Dataset entries
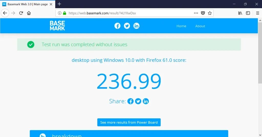Screen dimensions: 262x137
Task: Click the Basemark logo
Action: pyautogui.click(x=57, y=26)
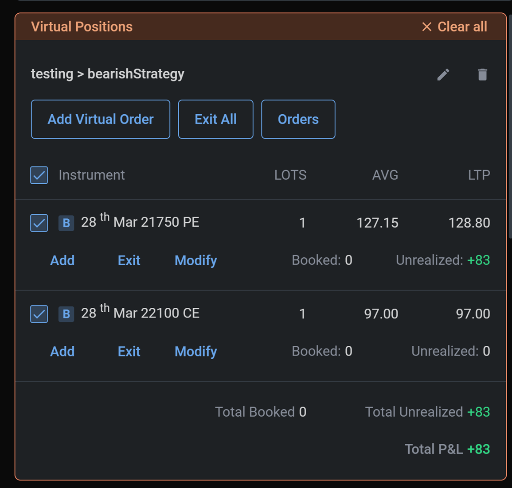This screenshot has width=512, height=488.
Task: Uncheck the 28th Mar 22100 CE checkbox
Action: pyautogui.click(x=39, y=314)
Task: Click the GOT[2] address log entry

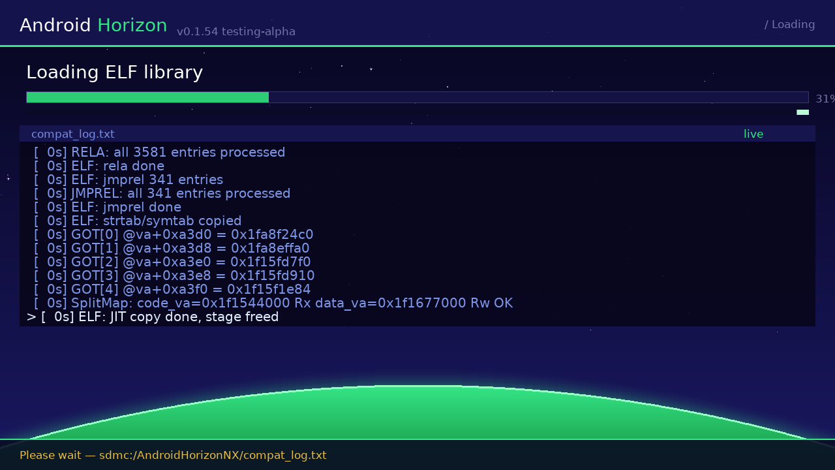Action: pos(172,262)

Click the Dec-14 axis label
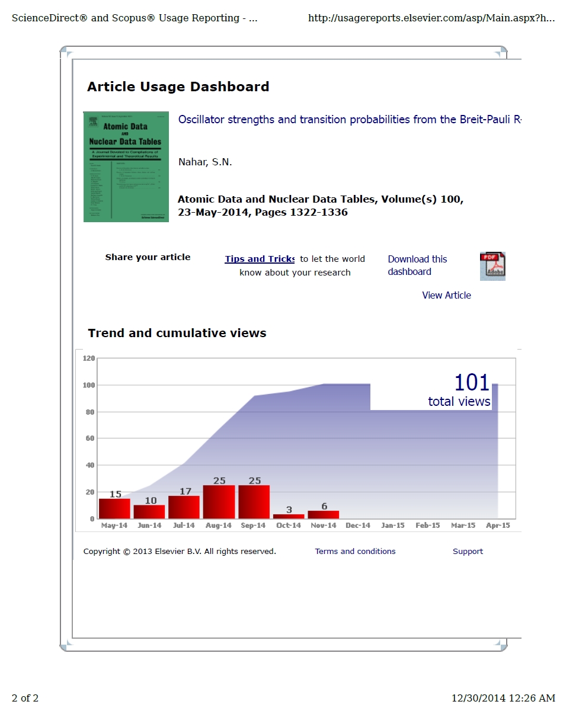[x=358, y=526]
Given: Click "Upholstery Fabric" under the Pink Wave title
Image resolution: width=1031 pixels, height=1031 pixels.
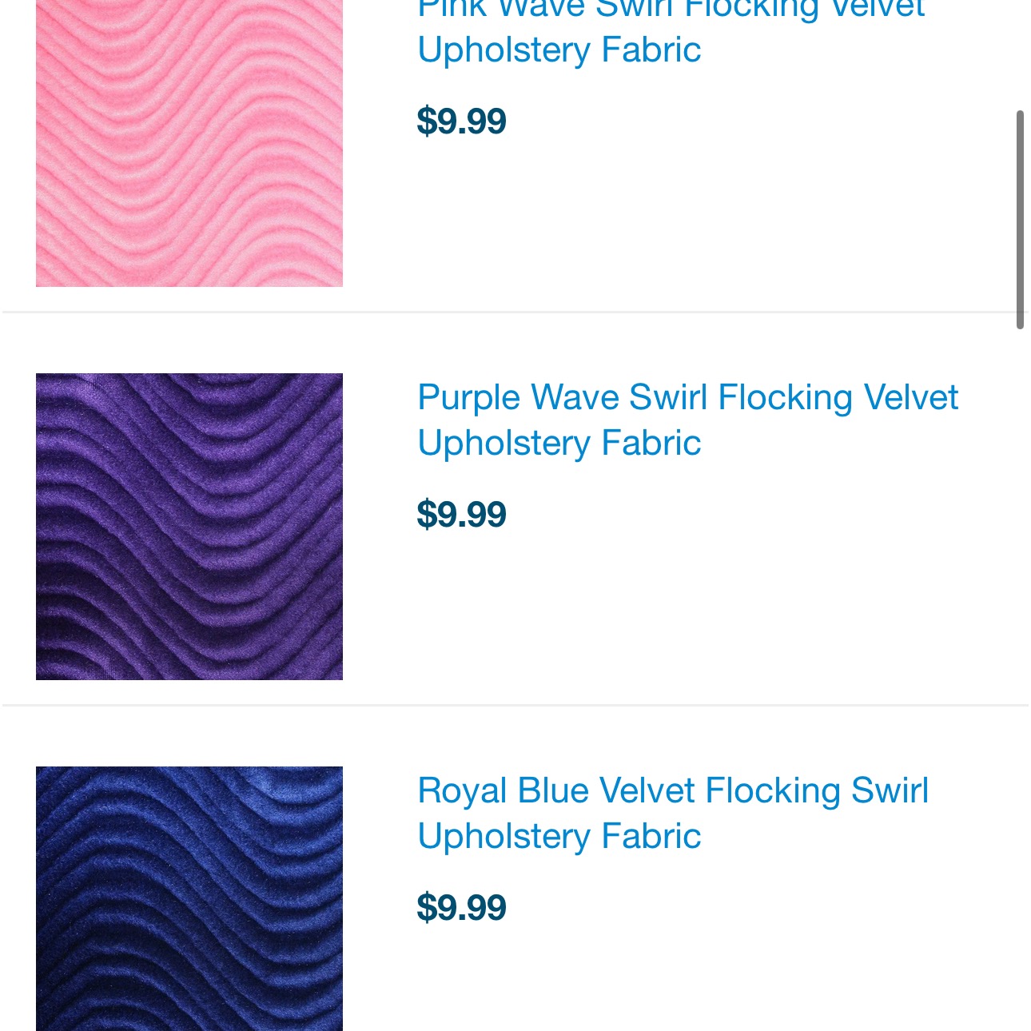Looking at the screenshot, I should [x=559, y=50].
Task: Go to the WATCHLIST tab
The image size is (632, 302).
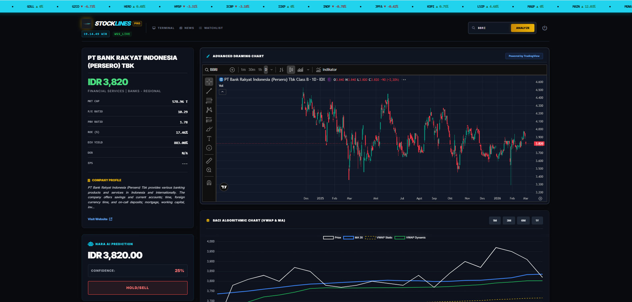Action: tap(211, 28)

EXERCISE BRIEF:
Reproduce the listing above word for word, leaving out the pictures.

PROBLEM SOLUTION:
Screen dimensions: 262x137
Task: Click the Basemark logo
Action: pyautogui.click(x=57, y=26)
This screenshot has width=512, height=488.
Task: Uncheck the 28th Mar 22100 CE checkbox
Action: pyautogui.click(x=39, y=314)
Task: Click the GOT[2] address log entry

Action: pos(172,262)

Click the Dec-14 axis label
[x=358, y=526]
Given: Click "Upholstery Fabric" under the Pink Wave title
Image resolution: width=1031 pixels, height=1031 pixels.
Looking at the screenshot, I should [x=559, y=50].
Task: Go to the WATCHLIST tab
The image size is (632, 302).
Action: tap(211, 28)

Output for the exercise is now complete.